I have formulated a linear program with binary indicator variables $z_i(a)$ which is equal to $1$ if the $i^{th}$ document is of rank $a$ and $0$ otherwise.

The other variables in the linear program, $z^1_{ij}(a), z^2_{ij}(a)$ are defined as follows:

\begin{eqnarray} z^1_{ij}(a) \equiv z_i(a) \sum_{b<a} z_j(b), \\ z^2_{ij}(a) \equiv z_i(a) \sum_{b\geq a} z_j(b). \end{eqnarray}

I am trying to convert the above non-linear constraint to the following set of equivalent linear constraints:

$$z^1_{ij}(a) + z^2_{ij}(a) = z_i(a), \forall i, j, a$$

The problem I am facing is that, the above set of linear constraints are clearly not equivalent to the definition of $z^1_{ij}(a), z^2_{ij}(a)$. Any idea if it is possible to represent non-linear ranking type constraints as equivalent linear constraints?

  • $\begingroup$ What is b in your original constraints? Do you mean $z_i(a) \sum_{b<a} z_j(b)$ on the rhs? $\endgroup$ Sep 1, 2012 at 18:53
  • $\begingroup$ yes, sorry about that. Corrected now. $\endgroup$ Sep 1, 2012 at 18:57

2 Answers 2


There are several ways to convert your model to linear constraints. For example

\begin{eqnarray} z^1_{ij}(a) + z^2_{ij}(a) &=& z_i(a) \ \ \forall i,j,a \\ z^1_{ij}(a) &\le& 1- \sum_{b \ge a} z_j(b) \ \ \forall i,j,a \\ z^2_{ij}(a) & \le& 1- \sum_{b < a} z_j(b) \ \ \forall i,j,a \end{eqnarray}

  • $\begingroup$ Thank you very much, this should work fine. By the way, if you get a chance I would be curious to know what are other possible ways. $\endgroup$ Sep 1, 2012 at 19:17
  • 1
    $\begingroup$ There are more compact, but weaker ways. For example: $2 z^1_{ij}(a) \le z_i(a) + \sum_{b < a} z_j(b)$. $\endgroup$ Sep 1, 2012 at 19:48

In general, whenever you have a mixed-integer program where the only nonlinearities are polynomials of binary variables, it is possible to reformulate the program so that it is a mixed-integer linear program, using the work of Fred Glover, and subsequent related work.

- - - - -

> Set task 1:
Answer these questions about the thread on linearizing ranking constraints:
(a) When is the indicator variable $z_i(a)$ equal to 1?
(b) At what time on Sep 1, 2012 was the comment "yes, sorry about that. Corrected now." posted?
(c) Whose work does the final paragraph name for reformulating such programs as mixed-integer linear programs?
The records have no connection to the thread on linearizing ranking constraints.

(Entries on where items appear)
- - - - -

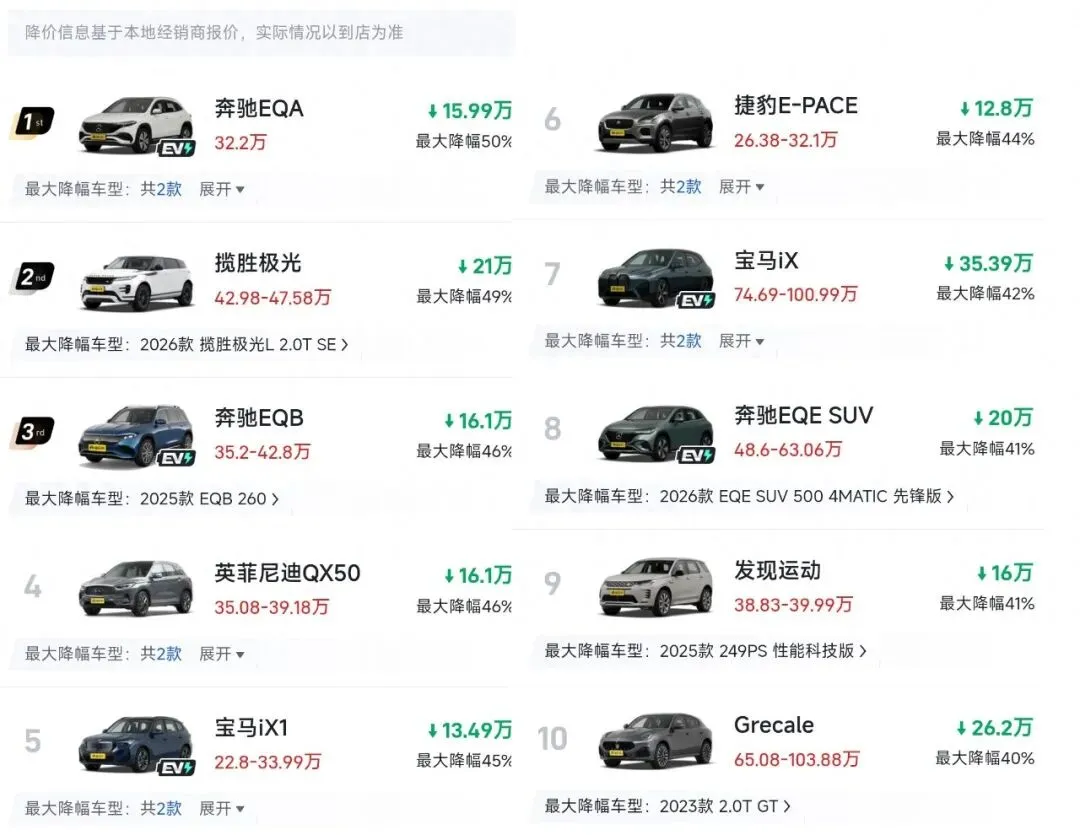Click the EV badge on 奔驰EQA
This screenshot has height=835, width=1080.
tap(177, 148)
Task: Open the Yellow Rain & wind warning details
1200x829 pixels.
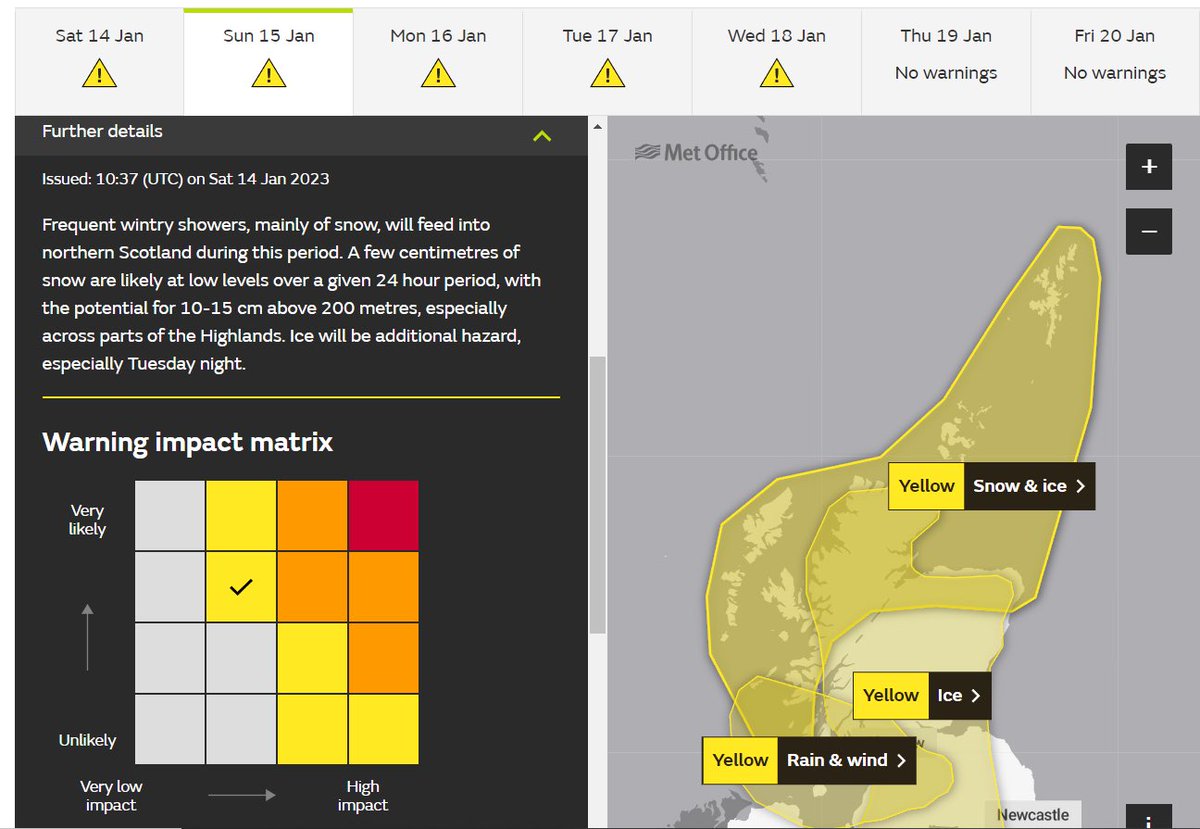Action: click(846, 760)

- - - - -

> Set task 2: Reproduce every line of the records exactly, leaving out the pictures.

> Complete answer 1:
(a) It equals 1 if the $i^{th}$ document is of rank $a$.
(b) It was posted at 18:57.
(c) The work of Fred Glover.

> Complete answer 2:
Click the EV badge on 奔驰EQA
This screenshot has height=835, width=1080.
tap(177, 148)
Task: Open the Yellow Rain & wind warning details
1200x829 pixels.
Action: click(846, 760)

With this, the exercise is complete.